My friend Darlene's house plant is in heat. This is just one of the many strange natural phenomena observed at Darlene's house over the years.

There is something about Darlene, some openness to the vagaries of the natural world, that invites the unusual. The unusual is drawn to her.

Take the orange-throated hummingbirds. Every spring, a family of these rare little migrants comes to nest in Darlene's yard, where they partake of sugar-water from feeders she hangs in the trees. While it is common practice to add red food color to hummingbird feeders, it is not good for them. Darlene keeps the feeders clean and makes the food herself, scrupulously following a special recipe that does not include red dye.

Darlene figures these orange-throats are ruby-throated hummingbird mutants. She recognizes each individual, and will tell you that they are all members of the same family. When she moved from Elizabethtown to Lewis, she worried that her little friends wouldn't find her, but, the following spring, there they were!

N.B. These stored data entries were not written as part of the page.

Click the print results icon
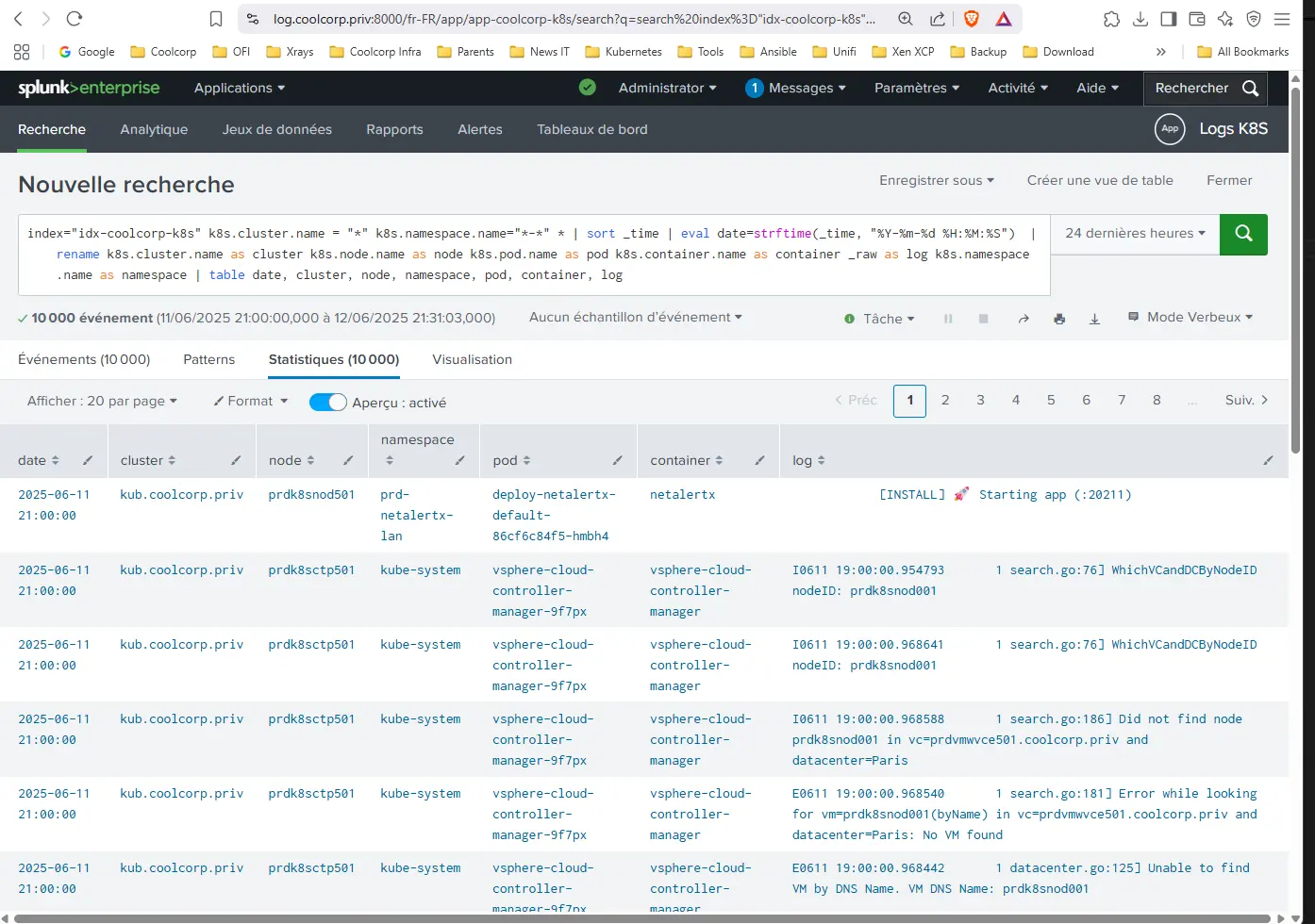This screenshot has height=924, width=1315. 1059,319
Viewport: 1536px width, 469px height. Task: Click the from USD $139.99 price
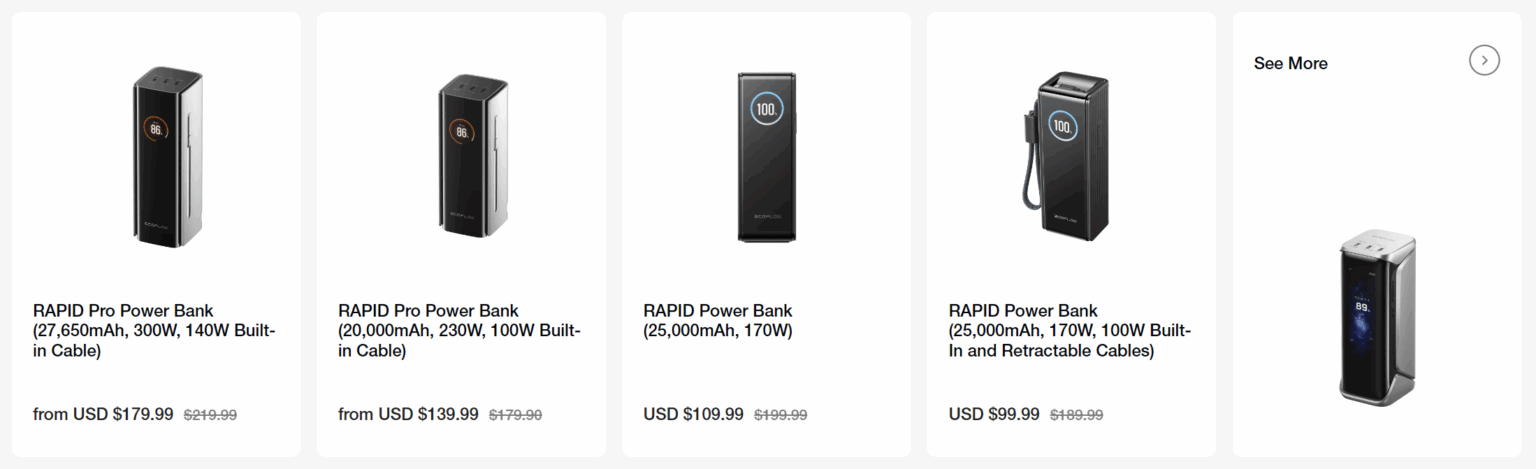coord(408,414)
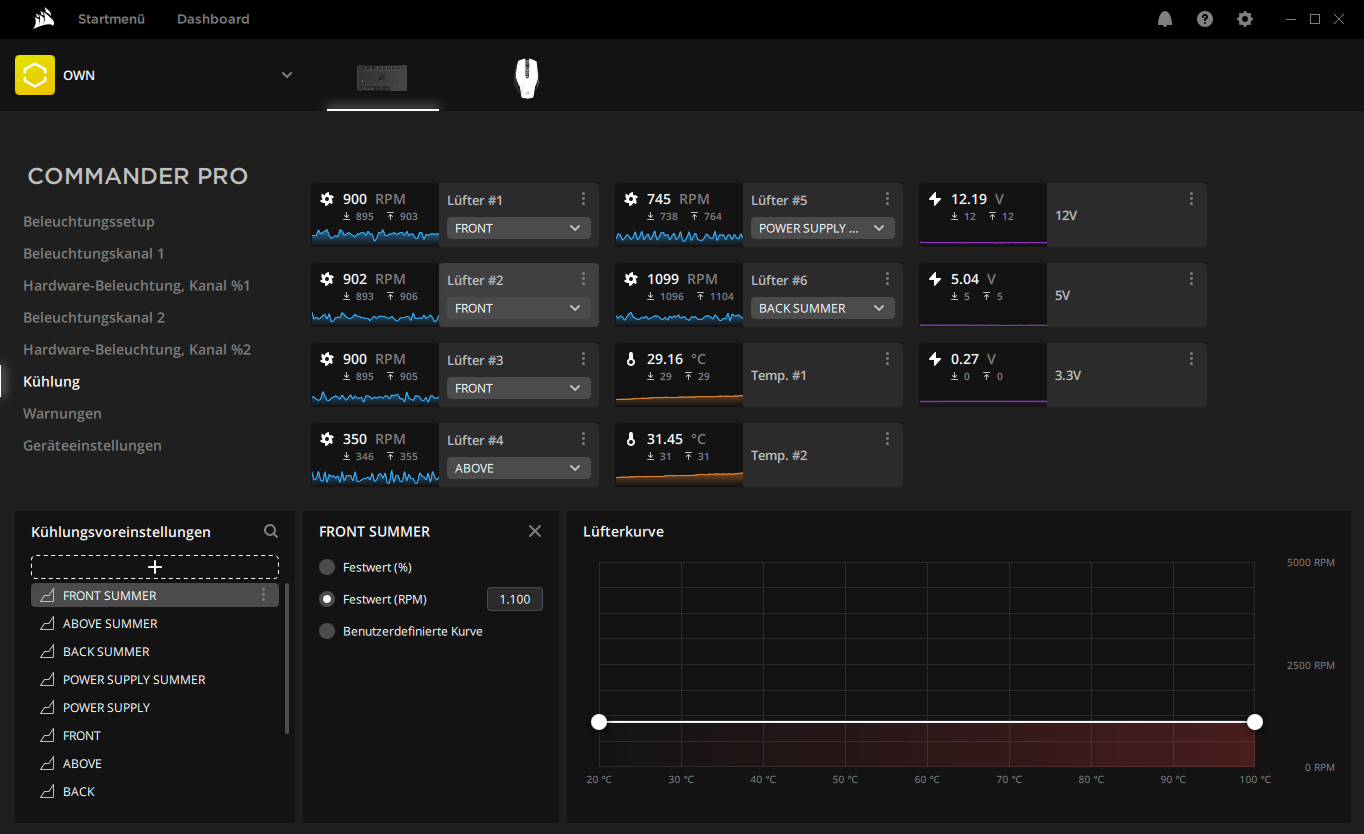Open the Dashboard tab

point(213,19)
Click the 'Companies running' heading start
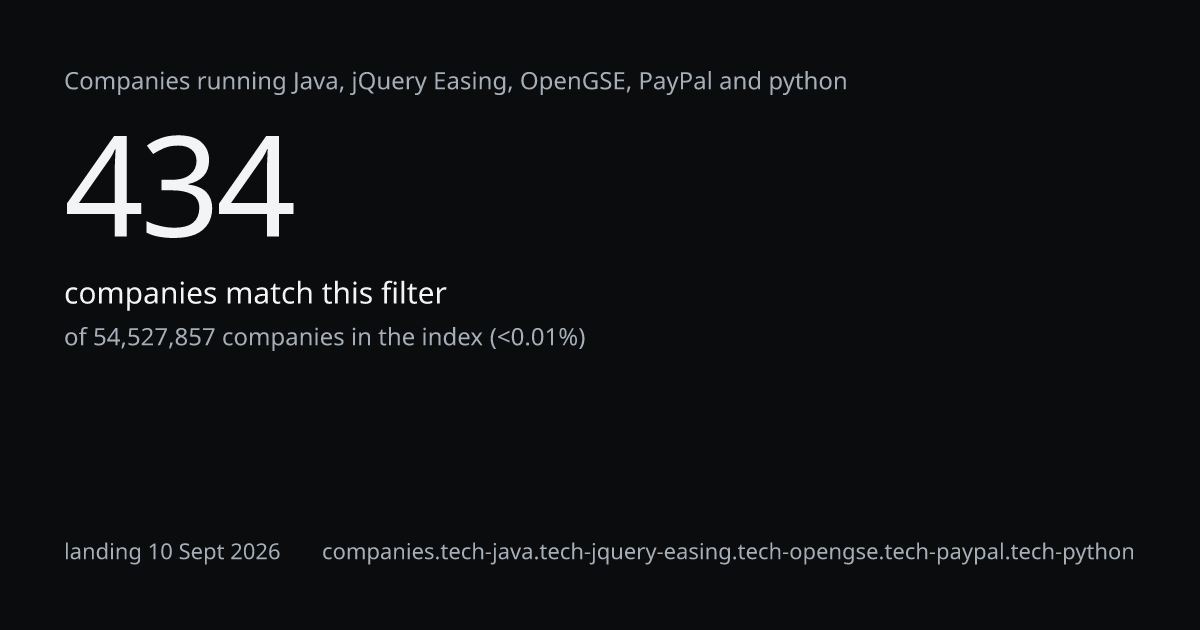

The Orange-Throat family has dwindled in size, which concerns her. Once she found the lifeless body of one of the males in the road. Before burying him, she removed two brilliant orange feathers from his throat. She keeps them in a special treasure box, the way another woman might preserve a lock of baby hair.

Officially, there are no cougars in the Adirondacks, but one winter day, a young cougar came from the woods to the edge of her yard. She and her partner watched as it walked around in a leisurely manner, then left. It has not returned. This is disappointing in a way, but also a relief, since they have a miniature pinscher dog, Moose, and a tom cat about the same size named Peter.

Peter was feral at one time. He showed up at Darlene's door and decided to take up residence there. This shows excellent judgment on Peter's part, since he later became diabetic. Who else would take him to the veterinarian and dose him daily with the insulin he needs?

On my way to Darlene's house, I saw one logging truck after another. I am terrified by them, ever since a rogue logging truck lost its brakes coming down the Cascades into Keene and took the kitchen off the house my daughter, Molly, and I were living in. Molly had just gone to school; I was upstairs. As Molly pointed out, "Mom, it's a good thing you don't like to do the dishes, or you might have been standing at the sink when the logs hit!"

At the store where I work, customers sometimes say, "I don't need a bag. Save a tree!" We don't actually need to save trees here. For one thing, they grow like weeds. Also, trees are a crop, raised and harvested. You might as well tell a waiter to hold the salad, save a radish.

Rare tropical houseplants are a different matter. When I arrived at Darlene's, I saw that she had removed the plant from her kitchen to the patio. For months, she and her partner had been aware of a mysterious aroma. Dead mouse? Bad drains? It emanated from the kitchen, but only at night. The odor would disappear for a time. They'd think it was gone, only to smell it again, weeks later. It gave Darlene a headache.

She finally realized that it was the houseplant. At a certain stage, its flower clusters emit a powerful stench.

"I first noticed it last night," Darlene told me when I got to her house. "Look."

The flower clusters were dripping, sticky-looking droplets hanging from its hairy, pink, star-shaped flowers. It was 10 o'clock in the morning, and there was no scent.

"Would you like it?" she asked.

I declined, recalling that she had already given me a cutting, which is now in my kitchen. It hasn't bloomed yet.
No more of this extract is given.